**Instructions**:
a: In the MVAD project description, reproduce the passage from "Paper | Project" up to and including "quality assessment models.", switching "Prediction Heads" to "Output Heads".
b: According to the MVAD project description, how many common visual artifacts does the detector give binary predictions for?
c: Continue the MVAD project description past its final sentence.

**Passage provided**:
⟨
MVAD: A Multiple Visual Artifact Detector for Video Streaming

MVAD: A Multiple Visual Artifact Detector for Video Streaming, Chen Feng 1, Duolikun Danier 1, Fan Zhang 1, Alex Mackin 2, Andrew Collins 2, David Bull 1, 1Visual Information Laboratory, University of Bristol, Bristol, BS1 5DD, United Kingdom, 2Amazon Prime Video, 1 Principal Place, Worship Street, London, EC2A 2FA, United Kingdom

in IEEE/CVF Winter Conference on Applications of Computer Vision (WACV) 2025.

Paper | Project

Overview

We proposed a novel Multiple Visual Artifact Detector (MVAD) for video streaming. It comprises a new Artifact-aware Dynamic Feature Extractor (ADFE) and a Recurrent Memory Vision Transformer (RMViT) module to capture spatial and temporal information for multiple Prediction Heads. It outputs binary artifact predictions for the presence of ten common visual artifacts. We also developed a large and diverse training dataset based on Adversarial Data Augmentation to optimize the proposed model. This multi-artifact detector, MVAD, is the first of its type that does not rely on video quality assessment models.
⟩
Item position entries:
⟨
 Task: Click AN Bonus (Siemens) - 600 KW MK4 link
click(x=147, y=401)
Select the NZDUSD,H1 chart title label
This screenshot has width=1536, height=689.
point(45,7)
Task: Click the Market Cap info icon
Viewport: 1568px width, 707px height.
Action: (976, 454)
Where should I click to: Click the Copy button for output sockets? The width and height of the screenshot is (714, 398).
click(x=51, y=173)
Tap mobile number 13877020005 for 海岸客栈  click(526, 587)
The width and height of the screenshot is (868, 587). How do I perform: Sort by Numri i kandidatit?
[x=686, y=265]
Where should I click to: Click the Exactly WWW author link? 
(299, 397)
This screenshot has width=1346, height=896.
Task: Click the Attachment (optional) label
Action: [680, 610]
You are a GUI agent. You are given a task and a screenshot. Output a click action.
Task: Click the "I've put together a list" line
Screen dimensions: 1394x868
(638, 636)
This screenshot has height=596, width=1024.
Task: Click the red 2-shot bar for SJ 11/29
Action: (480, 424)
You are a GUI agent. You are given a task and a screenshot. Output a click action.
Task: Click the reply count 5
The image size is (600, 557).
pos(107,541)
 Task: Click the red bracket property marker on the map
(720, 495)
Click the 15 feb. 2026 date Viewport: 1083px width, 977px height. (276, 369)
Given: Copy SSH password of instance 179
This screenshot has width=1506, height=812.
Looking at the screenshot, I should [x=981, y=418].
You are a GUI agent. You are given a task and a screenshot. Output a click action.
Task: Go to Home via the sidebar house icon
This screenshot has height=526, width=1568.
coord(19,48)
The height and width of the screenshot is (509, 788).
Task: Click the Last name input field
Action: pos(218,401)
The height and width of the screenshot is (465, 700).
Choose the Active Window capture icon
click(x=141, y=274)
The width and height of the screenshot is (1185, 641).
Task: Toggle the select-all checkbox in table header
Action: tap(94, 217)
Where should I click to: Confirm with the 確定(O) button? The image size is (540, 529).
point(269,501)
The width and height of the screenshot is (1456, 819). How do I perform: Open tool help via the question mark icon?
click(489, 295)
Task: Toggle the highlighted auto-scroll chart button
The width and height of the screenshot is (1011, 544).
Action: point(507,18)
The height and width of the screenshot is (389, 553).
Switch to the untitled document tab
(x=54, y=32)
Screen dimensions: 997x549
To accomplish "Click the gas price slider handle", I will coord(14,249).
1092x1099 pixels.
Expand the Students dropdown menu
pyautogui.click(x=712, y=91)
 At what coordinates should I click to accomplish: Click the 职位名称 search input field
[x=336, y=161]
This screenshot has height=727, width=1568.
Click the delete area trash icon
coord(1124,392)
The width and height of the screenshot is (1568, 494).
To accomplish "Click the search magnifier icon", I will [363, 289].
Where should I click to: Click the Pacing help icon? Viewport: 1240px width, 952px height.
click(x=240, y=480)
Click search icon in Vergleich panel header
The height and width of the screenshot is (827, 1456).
⟩
**Results for each task**:
a:
Paper | Project

Overview

We proposed a novel Multiple Visual Artifact Detector (MVAD) for video streaming. It comprises a new Artifact-aware Dynamic Feature Extractor (ADFE) and a Recurrent Memory Vision Transformer (RMViT) module to capture spatial and temporal information for multiple Output Heads. It outputs binary artifact predictions for the presence of ten common visual artifacts. We also developed a large and diverse training dataset based on Adversarial Data Augmentation to optimize the proposed model. This multi-artifact detector, MVAD, is the first of its type that does not rely on video quality assessment models.

b: Ten.

c:
Key Features

A multi-artifact detection framework for 10 common video artifacts
No reliance on traditional video quality assessment models
Efficient architecture with ADFE and RMViT modules
A large and diverse training dataset based on Adversarial Data Augmentation

Framework

Dependencies

Installation

Clone this repository:

git clone https://github.com/ChenFeng-Bristol/MVAD.git
cd MVAD-main

Create conda environment with required packages:

conda env create -f environment.yaml
conda activate MVAD

Download the required pre-trained model.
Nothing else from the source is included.